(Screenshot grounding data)
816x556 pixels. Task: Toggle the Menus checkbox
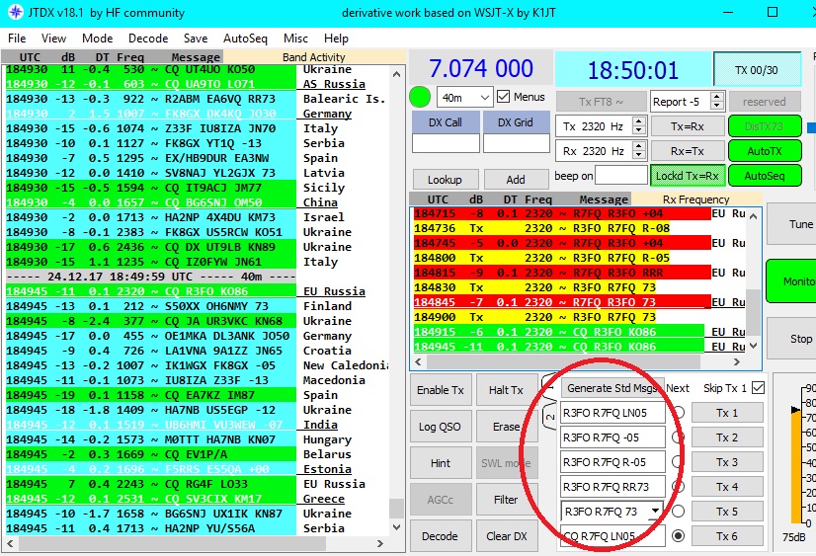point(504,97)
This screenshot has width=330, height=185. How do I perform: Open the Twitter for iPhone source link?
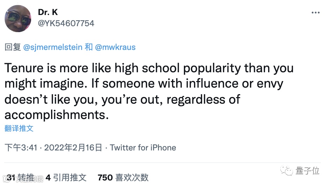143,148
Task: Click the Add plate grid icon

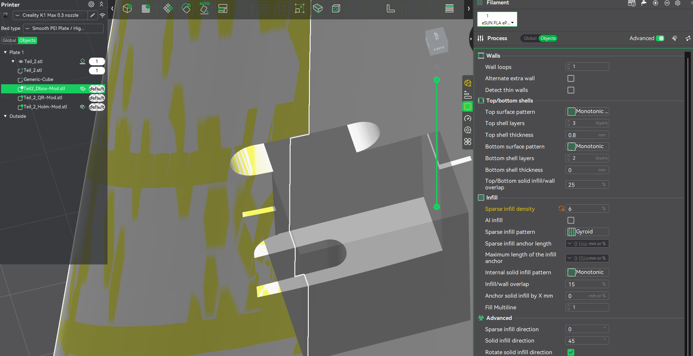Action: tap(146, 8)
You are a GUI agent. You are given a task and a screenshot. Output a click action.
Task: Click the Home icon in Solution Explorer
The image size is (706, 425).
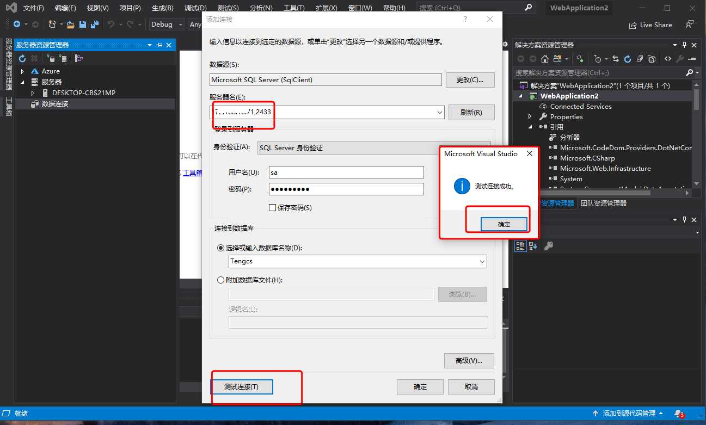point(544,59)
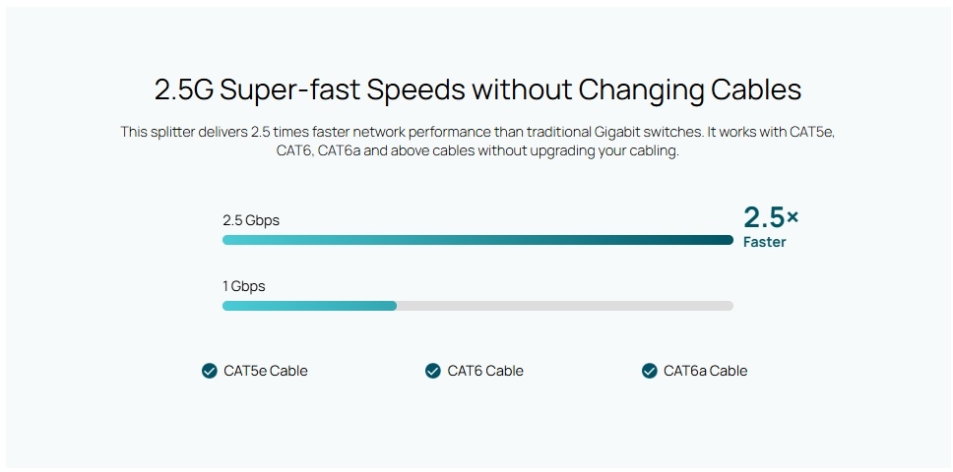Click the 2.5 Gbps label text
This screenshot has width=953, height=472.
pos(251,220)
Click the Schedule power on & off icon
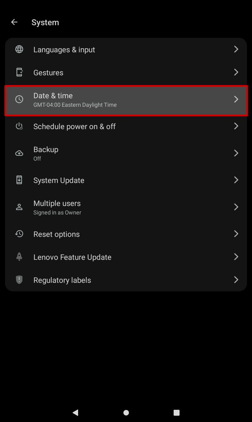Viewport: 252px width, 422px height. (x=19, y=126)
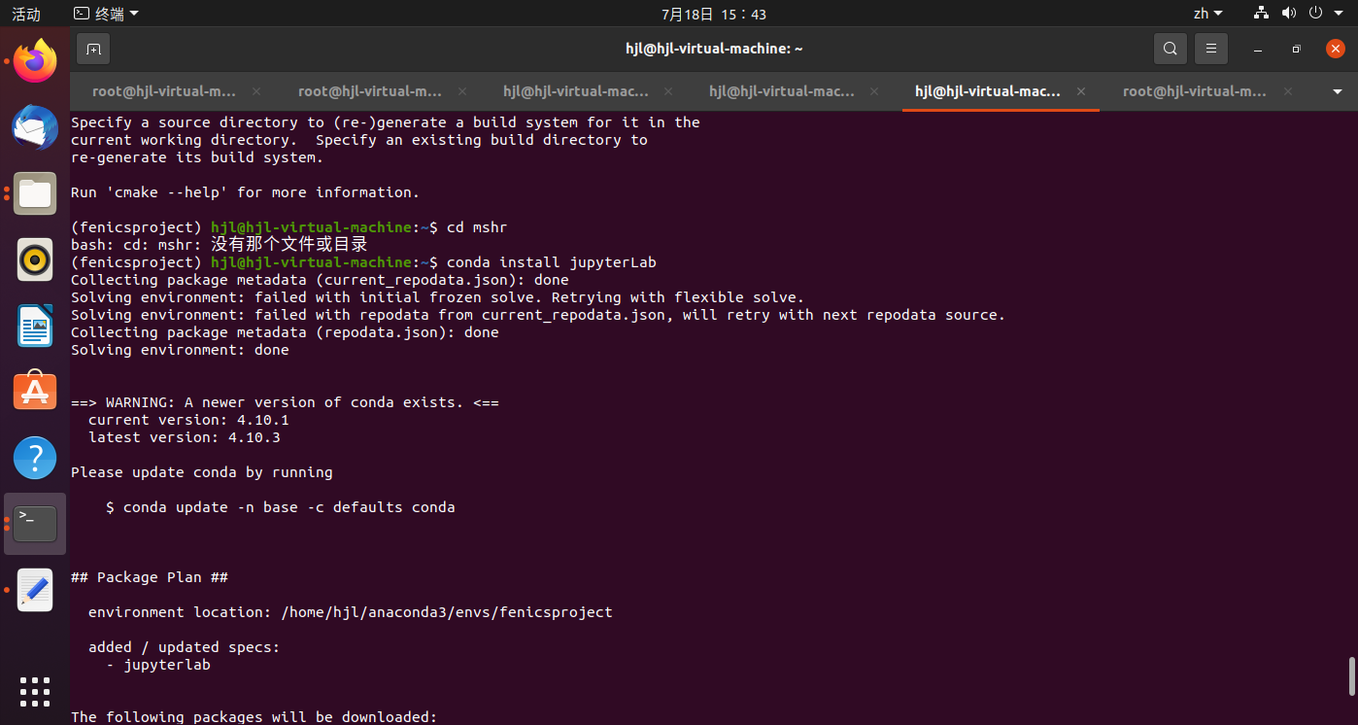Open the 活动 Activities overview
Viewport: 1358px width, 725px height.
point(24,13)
---
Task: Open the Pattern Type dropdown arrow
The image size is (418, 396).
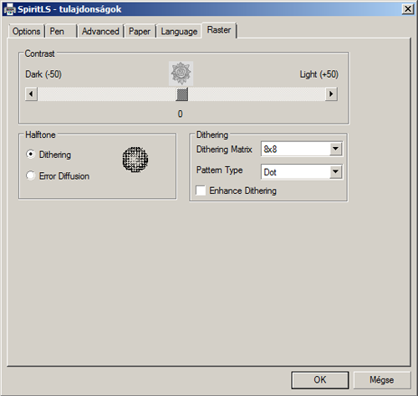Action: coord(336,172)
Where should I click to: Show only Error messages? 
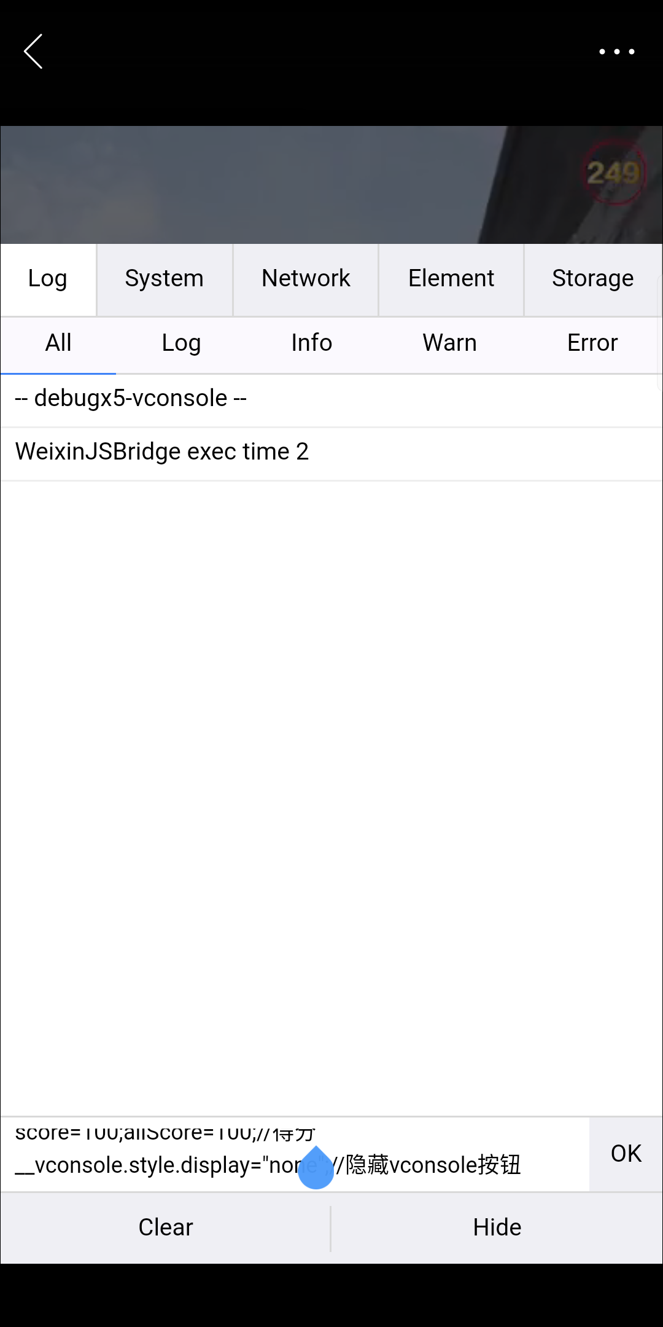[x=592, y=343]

» Task item
Return only the part above that opens with the line containing "816x556 pixels. Task: Toggle" and closes with the line containing "Task: Click the Home", exactly and with both ends, skipping the pictures.

» Result
816x556 pixels. Task: Toggle the Menus checkbox
point(504,97)
This screenshot has width=330, height=185. How do I perform: Open the Twitter for iPhone source link?
143,148
Task: Click the Add plate grid icon

Action: tap(146, 8)
You are a GUI agent. You are given a task and a screenshot. Output a click action.
Task: Click the Home icon in Solution Explorer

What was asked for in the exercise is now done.